Senate Majority Leader Mitch McConnell stood his ground on Tuesday when pressed by the media about his decision to move forward on the new Supreme Court vacancy. Justice Ruth Bader Ginsburg died last Friday at the age of 87 after a battle with pancreatic cancer.
"Why not listen to [RBG's] dying wish apparently to allow the next president to make this decision?" a reporter asked him.
McConnell responded that he was more apt to follow another of Ginsburg's recent statements.
McConnell on RBG's dying wish for next president to pick her replacement: "I prefer another thing she said recently, which was she thought the number of the Supreme Court ought to be nine"— CBS News (@CBSNews) September 22, 2020
McConnell's blocking of Merrick Garland left SCOTUS with 8 justices for more than a year pic.twitter.com/MSmdJq5uXI
The media continued to press him about a poll that reportedly showed Americans don't want him to move forward on the nomination before the November election. But McConnell, who has a one-track mind at the moment, repeated that he has "an obligation to advance the nomination."
"The job right now is for this well-qualified nominee to be processed in committee, brought to the floor and voted on," he said.

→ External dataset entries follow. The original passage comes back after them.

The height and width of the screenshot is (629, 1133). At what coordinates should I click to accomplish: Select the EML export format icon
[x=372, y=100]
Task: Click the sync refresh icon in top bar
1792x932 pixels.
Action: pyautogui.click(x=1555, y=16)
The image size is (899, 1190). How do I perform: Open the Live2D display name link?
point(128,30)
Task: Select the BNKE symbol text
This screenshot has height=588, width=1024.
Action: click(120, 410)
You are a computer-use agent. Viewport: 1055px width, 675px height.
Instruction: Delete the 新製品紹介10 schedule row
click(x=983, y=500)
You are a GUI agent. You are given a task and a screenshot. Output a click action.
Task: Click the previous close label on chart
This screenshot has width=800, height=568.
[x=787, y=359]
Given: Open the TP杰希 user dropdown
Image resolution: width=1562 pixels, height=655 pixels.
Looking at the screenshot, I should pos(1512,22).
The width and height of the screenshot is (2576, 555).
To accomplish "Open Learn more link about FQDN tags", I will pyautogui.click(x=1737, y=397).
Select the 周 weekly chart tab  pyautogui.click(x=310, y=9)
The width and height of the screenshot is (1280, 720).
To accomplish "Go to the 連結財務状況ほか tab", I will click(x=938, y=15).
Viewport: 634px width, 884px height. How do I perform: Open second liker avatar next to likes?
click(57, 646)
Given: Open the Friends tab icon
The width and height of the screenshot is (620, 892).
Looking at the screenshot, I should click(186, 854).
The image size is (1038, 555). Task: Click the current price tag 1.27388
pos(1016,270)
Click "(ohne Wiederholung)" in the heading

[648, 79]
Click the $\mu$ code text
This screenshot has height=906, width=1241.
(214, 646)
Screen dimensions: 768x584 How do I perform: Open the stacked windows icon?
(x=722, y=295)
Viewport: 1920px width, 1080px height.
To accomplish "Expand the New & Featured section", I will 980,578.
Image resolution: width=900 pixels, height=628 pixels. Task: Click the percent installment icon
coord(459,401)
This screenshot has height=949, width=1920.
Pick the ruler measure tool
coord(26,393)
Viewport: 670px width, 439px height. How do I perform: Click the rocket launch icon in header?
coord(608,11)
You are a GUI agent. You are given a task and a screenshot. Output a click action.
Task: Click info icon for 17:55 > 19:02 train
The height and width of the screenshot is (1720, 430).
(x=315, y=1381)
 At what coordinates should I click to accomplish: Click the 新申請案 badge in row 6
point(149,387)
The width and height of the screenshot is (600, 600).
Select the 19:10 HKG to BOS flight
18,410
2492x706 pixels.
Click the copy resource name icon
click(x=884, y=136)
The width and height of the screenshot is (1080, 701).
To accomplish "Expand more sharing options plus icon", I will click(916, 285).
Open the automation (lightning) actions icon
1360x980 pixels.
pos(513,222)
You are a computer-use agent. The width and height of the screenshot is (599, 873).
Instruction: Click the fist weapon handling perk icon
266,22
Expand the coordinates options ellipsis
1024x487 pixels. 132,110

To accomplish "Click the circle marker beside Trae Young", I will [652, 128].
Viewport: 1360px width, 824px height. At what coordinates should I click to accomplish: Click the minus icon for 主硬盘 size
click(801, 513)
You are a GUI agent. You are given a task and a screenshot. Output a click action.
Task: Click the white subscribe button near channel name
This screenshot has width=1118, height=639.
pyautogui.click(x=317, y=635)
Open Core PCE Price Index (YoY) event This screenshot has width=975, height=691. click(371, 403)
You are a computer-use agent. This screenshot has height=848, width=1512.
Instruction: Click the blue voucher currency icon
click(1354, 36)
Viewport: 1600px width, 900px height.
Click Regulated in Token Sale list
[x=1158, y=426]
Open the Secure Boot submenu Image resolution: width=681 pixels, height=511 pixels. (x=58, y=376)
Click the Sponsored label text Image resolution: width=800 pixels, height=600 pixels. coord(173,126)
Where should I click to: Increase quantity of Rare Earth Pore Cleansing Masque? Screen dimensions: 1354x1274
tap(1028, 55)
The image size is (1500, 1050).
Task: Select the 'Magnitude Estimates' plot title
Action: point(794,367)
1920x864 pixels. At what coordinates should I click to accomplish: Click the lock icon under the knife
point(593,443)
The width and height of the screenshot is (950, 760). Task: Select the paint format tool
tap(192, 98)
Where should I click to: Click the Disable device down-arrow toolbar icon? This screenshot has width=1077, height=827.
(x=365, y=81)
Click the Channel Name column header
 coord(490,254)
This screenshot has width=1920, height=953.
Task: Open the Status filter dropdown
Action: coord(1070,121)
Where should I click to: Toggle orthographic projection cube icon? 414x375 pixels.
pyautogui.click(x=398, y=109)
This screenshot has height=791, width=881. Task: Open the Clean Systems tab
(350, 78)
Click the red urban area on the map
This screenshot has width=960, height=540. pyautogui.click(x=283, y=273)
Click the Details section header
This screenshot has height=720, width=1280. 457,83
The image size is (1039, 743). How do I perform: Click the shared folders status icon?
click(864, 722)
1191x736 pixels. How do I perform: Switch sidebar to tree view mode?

He put an exclamation point at the end of that on Twitter:
Our Senate majority will do exactly the same thing in 2020 that we did in 2016: Follow Senate history, follow the clear precedent in each situation, and do exactly the job we were elected to do.— Leader McConnell (@senatemajldr) September 22, 2020
We are going to vote on President Trump's nominee to the Supreme Court this year.